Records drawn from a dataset
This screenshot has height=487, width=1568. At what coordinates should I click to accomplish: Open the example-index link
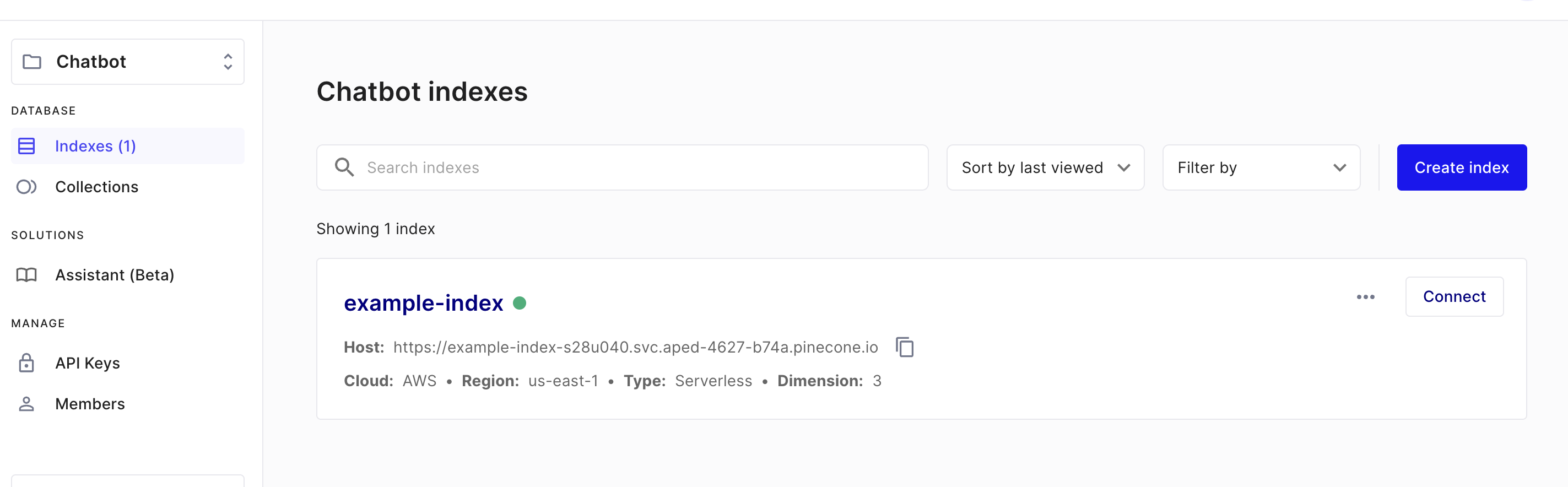click(424, 303)
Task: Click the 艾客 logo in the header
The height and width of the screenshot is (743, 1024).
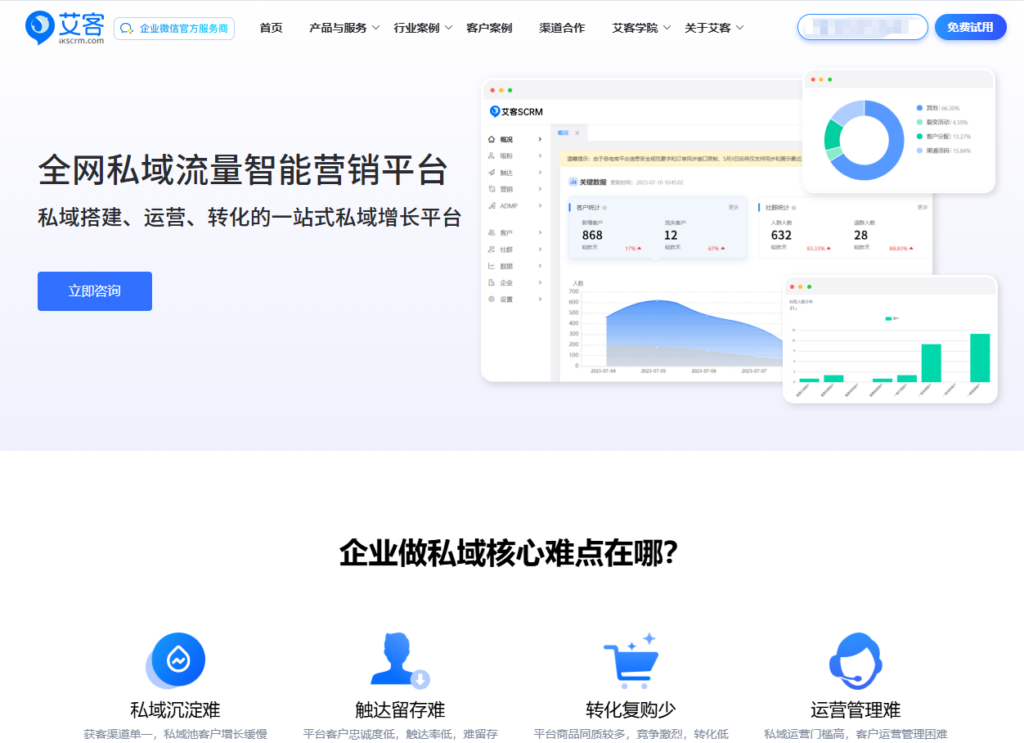Action: (x=64, y=28)

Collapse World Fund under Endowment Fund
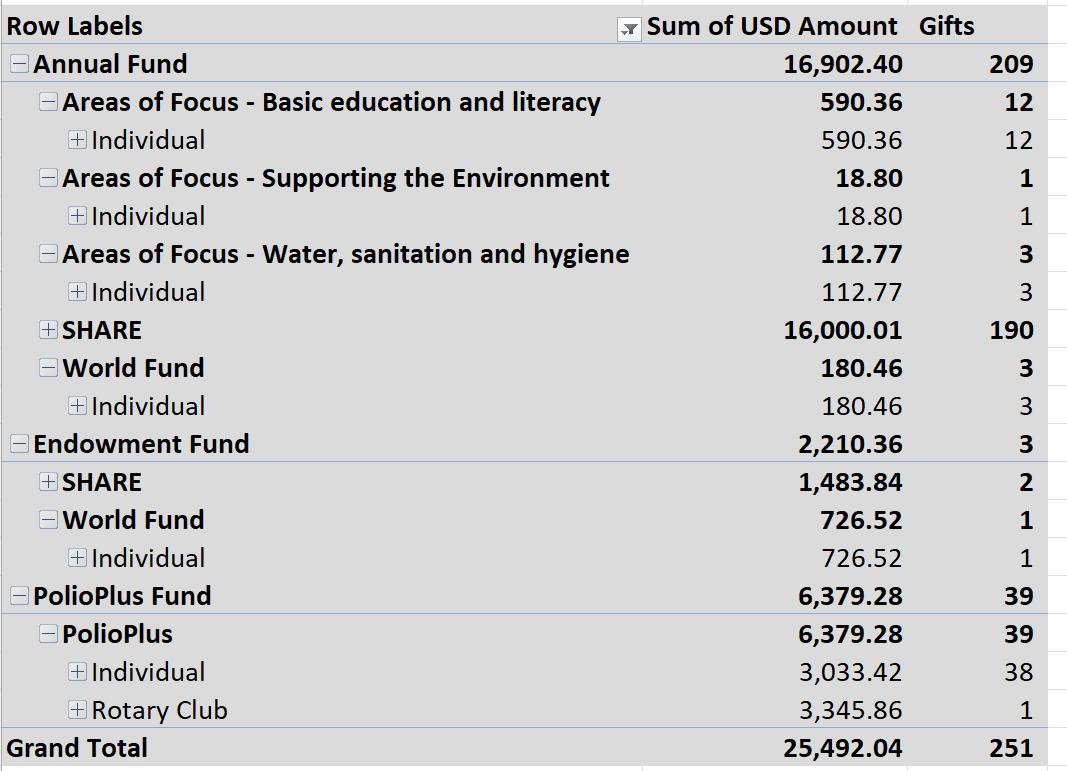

> [Task goal]: Please copy exactly the lines from the one containing "Task: Click the 艾客 logo in the header" through the last line of the records above, both included, and leave out any pictures.

> [Reply]:
Task: Click the 艾客 logo in the header
The height and width of the screenshot is (743, 1024).
Action: (x=64, y=28)

Collapse World Fund under Endowment Fund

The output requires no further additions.